Chunk #32 — Methods — Genome-wide genotyping array data sets used for evaluation of imputation quality and/or phenotype association analysis — UK Biobank

Source: Use of >100,000 NHLBI Trans-Omics for Precision Medicine (TOPMed) Consortium whole genome sequences improves imputation quality and detection of rare variant associations in admixed African and Hispanic/Latino populations.
Embedded: yes

Text

UK Biobank [46] recruited 500,000 people aged between 40–69 years in 2006–2010, establishing a prospective biobank study to understand the risk factors for common diseases such as cancer, heart disease, stroke, diabetes, and dementia).

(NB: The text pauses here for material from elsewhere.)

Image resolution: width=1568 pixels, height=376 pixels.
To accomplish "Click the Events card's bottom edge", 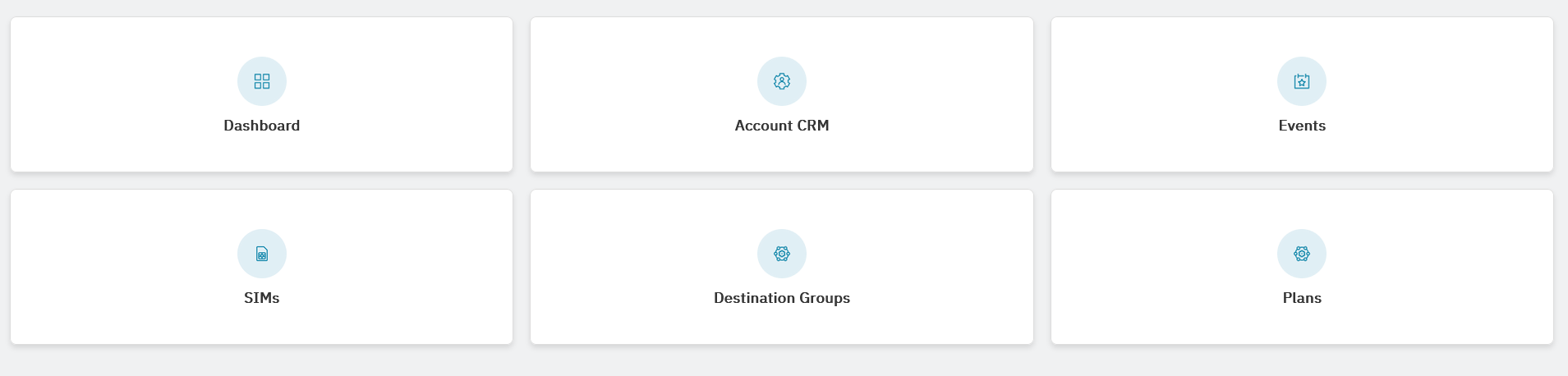I will tap(1301, 171).
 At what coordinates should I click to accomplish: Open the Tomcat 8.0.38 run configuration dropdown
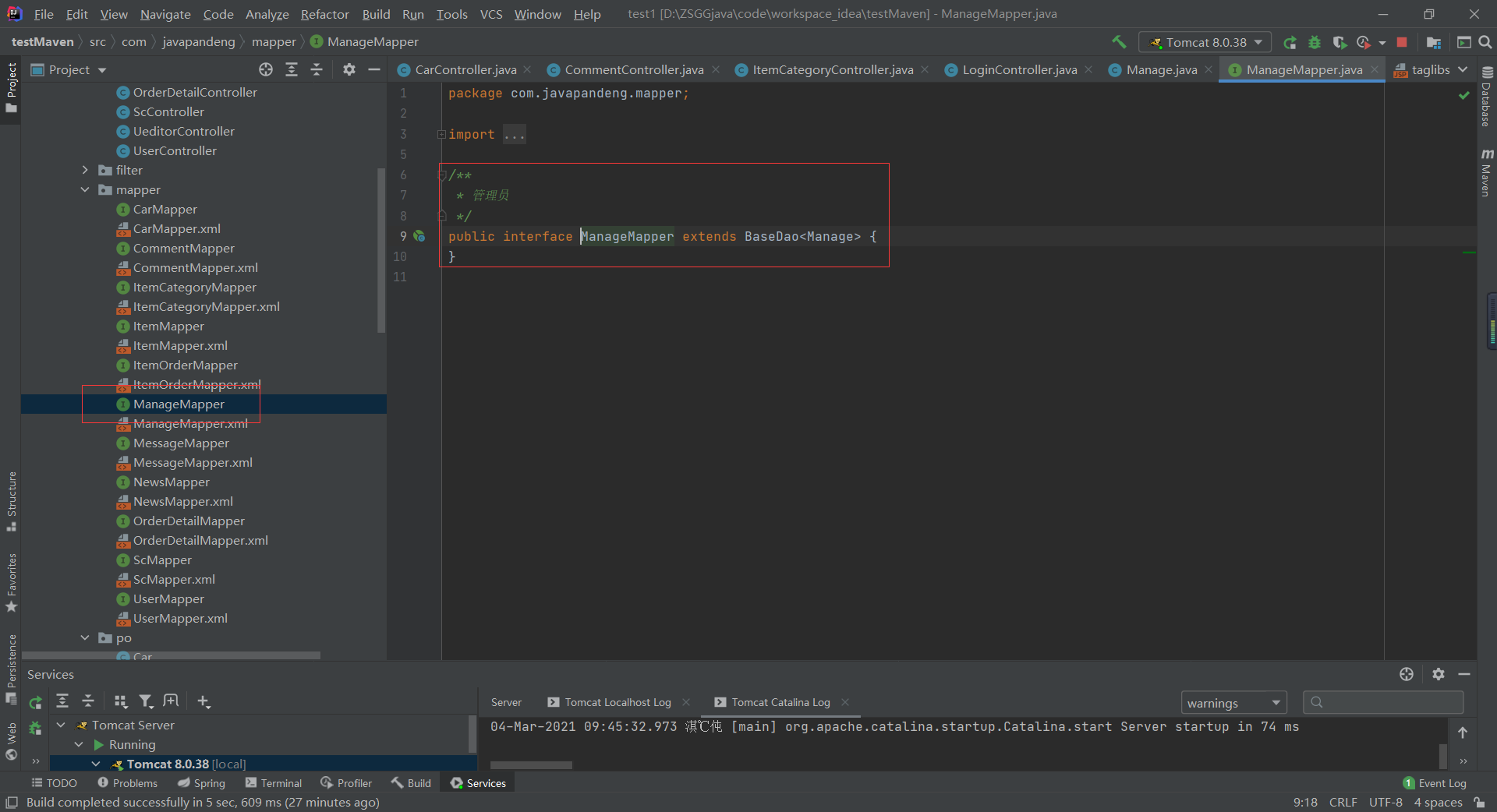tap(1205, 42)
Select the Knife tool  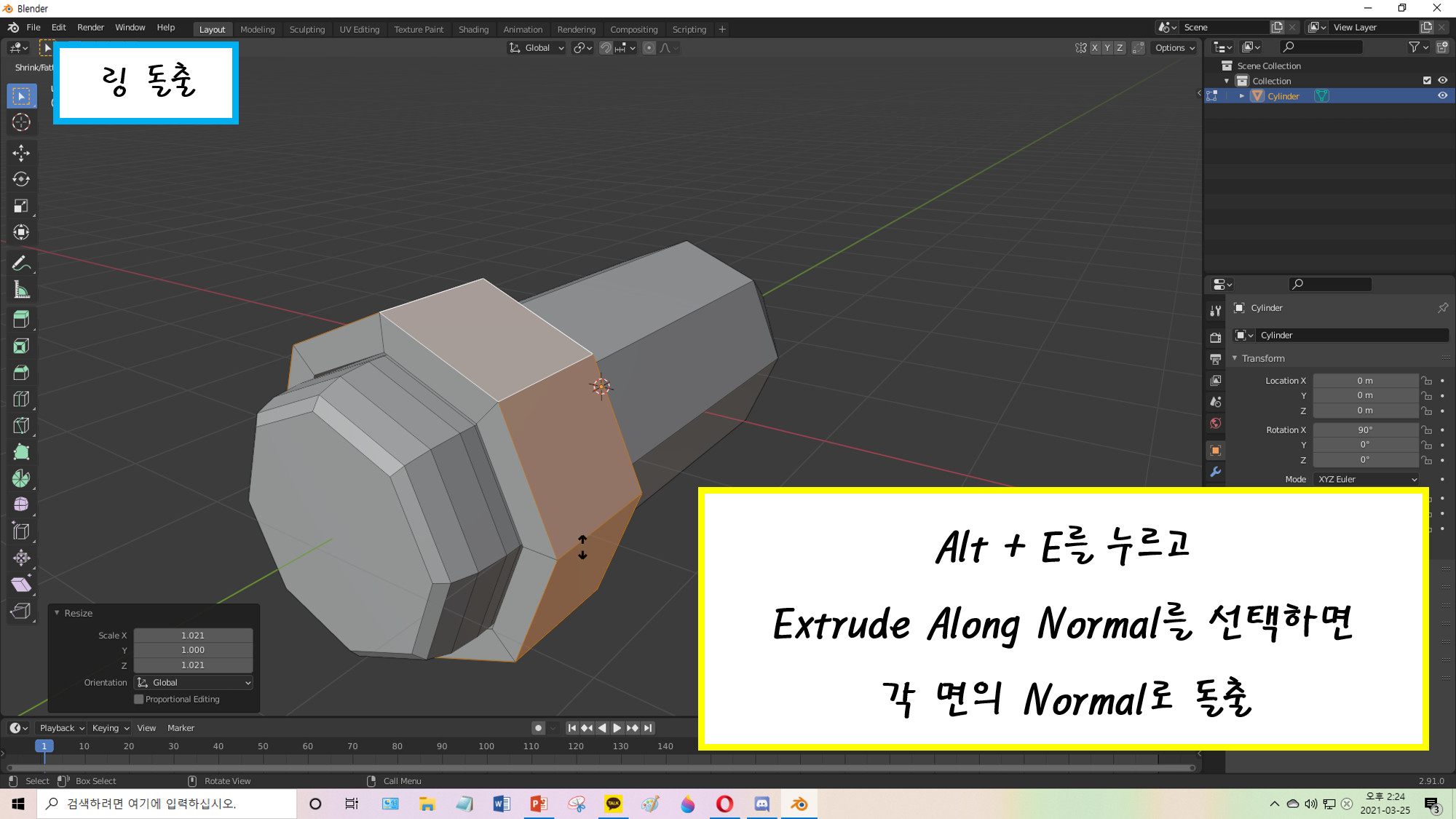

Participants are being followed-up through routine medical and other health-related records from the UK National Health Service. UK Biobank has genotype data on all enrolled participants, as well as extensive baseline questionnaire and physical measures and stored blood and urine samples. Hematological traits were assayed as previously described [14]. Genotyping on custom Axiom arrays and subsequent quality control has been previously described [47]. Samples were included in our analyses if ancestry self-report was “Black Carribean”, “Black African”,” Black or Black British”, “White and Black Carribean”, “White and Black African”, or “Any Other Black Background”. Variants were selected based on call rate exceeding 95%, HWE p-value exceeding 10−8, and MAF exceeding 0.5%. Subsequently, variants in approximate linkage equilibrium were used to generate ten principle components. Samples were excluded if the first principal component exceeded 0.1 and the second principal component exceeded 0.2, to exclude individuals not clustering with most African ancestry individuals. In total, 6,820 AA participants with blood cell traits were included in the analysis.